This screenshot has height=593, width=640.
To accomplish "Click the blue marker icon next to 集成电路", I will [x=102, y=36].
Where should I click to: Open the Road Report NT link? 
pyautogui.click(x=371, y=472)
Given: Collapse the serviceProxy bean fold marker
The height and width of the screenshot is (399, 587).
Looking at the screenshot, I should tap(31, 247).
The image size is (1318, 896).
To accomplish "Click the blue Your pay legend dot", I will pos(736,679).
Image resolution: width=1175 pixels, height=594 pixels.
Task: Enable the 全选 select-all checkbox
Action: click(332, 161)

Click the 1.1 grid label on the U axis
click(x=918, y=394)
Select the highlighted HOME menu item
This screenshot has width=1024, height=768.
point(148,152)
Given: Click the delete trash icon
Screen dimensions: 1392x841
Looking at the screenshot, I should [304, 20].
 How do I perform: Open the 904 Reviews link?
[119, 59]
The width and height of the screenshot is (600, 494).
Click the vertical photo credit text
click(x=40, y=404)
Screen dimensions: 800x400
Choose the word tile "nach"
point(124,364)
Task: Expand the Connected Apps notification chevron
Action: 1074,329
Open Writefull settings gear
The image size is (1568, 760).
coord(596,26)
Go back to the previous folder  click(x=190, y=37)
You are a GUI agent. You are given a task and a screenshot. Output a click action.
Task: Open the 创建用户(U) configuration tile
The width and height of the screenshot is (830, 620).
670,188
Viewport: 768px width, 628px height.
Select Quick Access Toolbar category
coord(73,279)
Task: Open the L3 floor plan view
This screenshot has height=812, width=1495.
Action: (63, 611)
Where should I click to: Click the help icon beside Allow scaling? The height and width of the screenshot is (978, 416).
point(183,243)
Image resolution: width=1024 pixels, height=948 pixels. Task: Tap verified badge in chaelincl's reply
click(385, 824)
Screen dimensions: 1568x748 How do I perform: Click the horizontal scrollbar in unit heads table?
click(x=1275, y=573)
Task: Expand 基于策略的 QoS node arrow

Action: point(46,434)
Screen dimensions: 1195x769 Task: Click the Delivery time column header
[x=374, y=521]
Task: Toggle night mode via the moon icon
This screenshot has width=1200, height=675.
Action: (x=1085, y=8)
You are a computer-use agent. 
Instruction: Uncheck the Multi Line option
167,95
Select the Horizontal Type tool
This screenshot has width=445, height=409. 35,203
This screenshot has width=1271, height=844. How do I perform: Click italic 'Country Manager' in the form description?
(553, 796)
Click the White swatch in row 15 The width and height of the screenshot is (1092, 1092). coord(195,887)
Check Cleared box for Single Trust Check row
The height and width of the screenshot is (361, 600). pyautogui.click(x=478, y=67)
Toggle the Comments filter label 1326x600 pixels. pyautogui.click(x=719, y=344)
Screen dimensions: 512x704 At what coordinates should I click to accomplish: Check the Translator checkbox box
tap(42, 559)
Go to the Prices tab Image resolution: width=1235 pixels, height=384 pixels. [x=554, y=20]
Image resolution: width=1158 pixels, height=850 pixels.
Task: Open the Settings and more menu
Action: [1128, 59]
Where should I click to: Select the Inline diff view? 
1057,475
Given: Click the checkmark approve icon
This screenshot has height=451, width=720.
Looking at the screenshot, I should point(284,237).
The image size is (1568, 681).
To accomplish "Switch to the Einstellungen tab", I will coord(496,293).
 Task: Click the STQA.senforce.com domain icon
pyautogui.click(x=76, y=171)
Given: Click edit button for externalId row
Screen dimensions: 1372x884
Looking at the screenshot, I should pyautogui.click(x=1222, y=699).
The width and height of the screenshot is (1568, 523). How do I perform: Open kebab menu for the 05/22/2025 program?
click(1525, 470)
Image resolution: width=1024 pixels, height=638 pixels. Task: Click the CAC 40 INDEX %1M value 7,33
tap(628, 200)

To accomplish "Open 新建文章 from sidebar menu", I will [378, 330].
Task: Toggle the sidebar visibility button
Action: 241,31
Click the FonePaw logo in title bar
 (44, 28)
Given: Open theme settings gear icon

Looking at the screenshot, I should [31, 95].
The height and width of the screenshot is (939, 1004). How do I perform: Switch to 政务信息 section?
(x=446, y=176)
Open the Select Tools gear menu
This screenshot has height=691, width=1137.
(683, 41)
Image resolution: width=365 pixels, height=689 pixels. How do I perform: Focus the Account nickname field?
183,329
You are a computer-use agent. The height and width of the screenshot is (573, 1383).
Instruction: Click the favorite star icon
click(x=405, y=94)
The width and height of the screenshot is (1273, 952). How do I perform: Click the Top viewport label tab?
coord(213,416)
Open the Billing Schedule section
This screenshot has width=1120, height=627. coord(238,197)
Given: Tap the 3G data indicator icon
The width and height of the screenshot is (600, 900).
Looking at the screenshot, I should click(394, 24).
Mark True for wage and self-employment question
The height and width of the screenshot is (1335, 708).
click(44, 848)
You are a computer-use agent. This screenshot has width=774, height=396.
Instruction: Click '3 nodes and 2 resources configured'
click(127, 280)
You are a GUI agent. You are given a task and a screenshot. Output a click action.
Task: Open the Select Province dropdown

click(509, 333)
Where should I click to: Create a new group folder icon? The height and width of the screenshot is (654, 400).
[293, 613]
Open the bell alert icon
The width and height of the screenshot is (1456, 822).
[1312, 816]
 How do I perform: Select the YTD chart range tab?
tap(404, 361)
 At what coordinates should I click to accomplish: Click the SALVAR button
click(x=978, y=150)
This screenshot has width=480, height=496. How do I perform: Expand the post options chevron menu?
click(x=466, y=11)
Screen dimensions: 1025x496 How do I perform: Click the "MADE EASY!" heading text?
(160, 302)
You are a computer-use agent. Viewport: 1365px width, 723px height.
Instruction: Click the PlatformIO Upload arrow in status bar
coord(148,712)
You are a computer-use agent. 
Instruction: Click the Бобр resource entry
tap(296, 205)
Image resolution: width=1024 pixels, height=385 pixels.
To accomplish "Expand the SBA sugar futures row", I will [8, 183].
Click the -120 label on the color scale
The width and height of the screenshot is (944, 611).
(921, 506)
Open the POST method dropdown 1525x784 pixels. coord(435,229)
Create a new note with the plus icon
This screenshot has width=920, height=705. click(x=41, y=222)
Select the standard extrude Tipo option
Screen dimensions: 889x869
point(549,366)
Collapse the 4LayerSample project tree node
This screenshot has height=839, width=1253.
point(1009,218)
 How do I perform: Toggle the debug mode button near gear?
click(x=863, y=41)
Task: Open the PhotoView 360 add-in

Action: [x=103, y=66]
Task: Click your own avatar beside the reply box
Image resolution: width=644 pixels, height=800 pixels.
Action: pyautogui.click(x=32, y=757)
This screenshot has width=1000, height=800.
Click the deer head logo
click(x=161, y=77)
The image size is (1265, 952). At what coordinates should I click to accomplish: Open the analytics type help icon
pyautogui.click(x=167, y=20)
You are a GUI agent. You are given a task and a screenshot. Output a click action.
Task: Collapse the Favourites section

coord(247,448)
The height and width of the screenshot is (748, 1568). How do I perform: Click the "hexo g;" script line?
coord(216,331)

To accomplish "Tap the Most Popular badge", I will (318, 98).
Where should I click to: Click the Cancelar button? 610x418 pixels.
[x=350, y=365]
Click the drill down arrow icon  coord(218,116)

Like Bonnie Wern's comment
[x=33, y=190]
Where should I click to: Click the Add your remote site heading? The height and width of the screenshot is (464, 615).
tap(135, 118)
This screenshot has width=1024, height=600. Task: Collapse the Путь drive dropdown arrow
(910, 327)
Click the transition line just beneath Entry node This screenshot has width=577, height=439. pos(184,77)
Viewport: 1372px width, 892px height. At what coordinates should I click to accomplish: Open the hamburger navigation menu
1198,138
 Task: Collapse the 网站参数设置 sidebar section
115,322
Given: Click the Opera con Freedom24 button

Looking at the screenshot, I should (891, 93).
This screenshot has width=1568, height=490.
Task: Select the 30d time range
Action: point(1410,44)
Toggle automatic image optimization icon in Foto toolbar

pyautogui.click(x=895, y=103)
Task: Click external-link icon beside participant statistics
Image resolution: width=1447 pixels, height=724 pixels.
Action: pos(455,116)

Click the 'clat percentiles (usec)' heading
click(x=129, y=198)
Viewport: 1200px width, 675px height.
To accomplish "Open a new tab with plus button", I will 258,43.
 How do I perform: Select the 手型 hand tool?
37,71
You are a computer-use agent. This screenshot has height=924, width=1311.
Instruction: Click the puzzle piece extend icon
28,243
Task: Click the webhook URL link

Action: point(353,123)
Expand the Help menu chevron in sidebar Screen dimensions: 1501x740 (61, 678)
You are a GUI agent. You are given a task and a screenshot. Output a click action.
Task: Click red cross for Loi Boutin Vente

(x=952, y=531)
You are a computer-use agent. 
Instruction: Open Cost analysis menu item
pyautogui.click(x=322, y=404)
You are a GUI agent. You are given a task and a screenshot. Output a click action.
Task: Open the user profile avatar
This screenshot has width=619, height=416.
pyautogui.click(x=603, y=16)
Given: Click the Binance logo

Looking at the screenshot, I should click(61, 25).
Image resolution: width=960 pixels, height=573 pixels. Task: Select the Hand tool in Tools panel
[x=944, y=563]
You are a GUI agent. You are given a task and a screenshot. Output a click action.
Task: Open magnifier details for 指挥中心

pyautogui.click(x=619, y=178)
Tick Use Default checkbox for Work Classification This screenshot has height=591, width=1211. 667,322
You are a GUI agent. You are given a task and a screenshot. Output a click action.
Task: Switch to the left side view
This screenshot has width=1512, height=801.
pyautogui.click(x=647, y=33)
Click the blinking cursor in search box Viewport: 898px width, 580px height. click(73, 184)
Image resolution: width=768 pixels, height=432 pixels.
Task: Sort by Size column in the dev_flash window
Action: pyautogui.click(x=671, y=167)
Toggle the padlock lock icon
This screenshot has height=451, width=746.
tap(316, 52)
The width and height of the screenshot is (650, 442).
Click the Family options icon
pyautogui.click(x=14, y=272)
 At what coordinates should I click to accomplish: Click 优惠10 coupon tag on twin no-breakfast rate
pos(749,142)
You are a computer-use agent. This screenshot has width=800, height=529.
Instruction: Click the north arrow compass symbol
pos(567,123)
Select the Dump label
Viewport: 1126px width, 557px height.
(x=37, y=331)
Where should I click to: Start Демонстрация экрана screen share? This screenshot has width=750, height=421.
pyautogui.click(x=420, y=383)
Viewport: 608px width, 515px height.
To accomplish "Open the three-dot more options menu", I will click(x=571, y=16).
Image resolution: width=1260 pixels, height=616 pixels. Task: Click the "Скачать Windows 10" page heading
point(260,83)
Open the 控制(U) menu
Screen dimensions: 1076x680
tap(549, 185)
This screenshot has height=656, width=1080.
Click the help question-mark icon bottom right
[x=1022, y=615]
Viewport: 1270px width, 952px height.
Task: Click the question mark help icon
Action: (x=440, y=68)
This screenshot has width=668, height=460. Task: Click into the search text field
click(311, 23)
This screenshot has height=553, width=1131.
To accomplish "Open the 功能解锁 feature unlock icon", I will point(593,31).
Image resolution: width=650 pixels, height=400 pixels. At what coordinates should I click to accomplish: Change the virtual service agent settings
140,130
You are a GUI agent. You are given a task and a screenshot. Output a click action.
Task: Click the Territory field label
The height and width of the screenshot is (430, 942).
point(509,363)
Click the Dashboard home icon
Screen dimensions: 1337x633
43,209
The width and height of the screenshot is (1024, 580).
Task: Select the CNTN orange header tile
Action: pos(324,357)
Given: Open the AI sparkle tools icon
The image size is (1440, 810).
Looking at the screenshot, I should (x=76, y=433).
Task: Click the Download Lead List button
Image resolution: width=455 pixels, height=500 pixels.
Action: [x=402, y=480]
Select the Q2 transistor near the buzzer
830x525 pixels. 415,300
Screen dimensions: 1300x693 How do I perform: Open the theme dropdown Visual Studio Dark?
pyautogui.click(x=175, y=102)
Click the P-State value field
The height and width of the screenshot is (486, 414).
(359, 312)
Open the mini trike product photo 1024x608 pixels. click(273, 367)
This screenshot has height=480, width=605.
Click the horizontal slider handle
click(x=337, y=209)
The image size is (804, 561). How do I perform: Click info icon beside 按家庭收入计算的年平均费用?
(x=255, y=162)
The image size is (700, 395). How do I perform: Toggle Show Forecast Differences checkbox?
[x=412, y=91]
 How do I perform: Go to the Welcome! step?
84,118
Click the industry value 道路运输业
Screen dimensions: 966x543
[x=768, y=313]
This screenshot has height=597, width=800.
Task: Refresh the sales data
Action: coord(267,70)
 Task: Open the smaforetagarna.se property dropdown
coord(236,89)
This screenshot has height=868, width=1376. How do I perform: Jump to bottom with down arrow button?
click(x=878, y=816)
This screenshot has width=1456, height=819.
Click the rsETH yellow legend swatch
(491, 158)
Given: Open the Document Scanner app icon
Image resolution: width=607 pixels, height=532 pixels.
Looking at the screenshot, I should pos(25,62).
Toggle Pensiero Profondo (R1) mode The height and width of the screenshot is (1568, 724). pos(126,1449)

**Work instruction**
Look over the entries above. Copy every line that contains the word "marker".

**Finished task**
To accomplish "Click the blue marker icon next to 集成电路", I will [x=102, y=36].
Given: Collapse the serviceProxy bean fold marker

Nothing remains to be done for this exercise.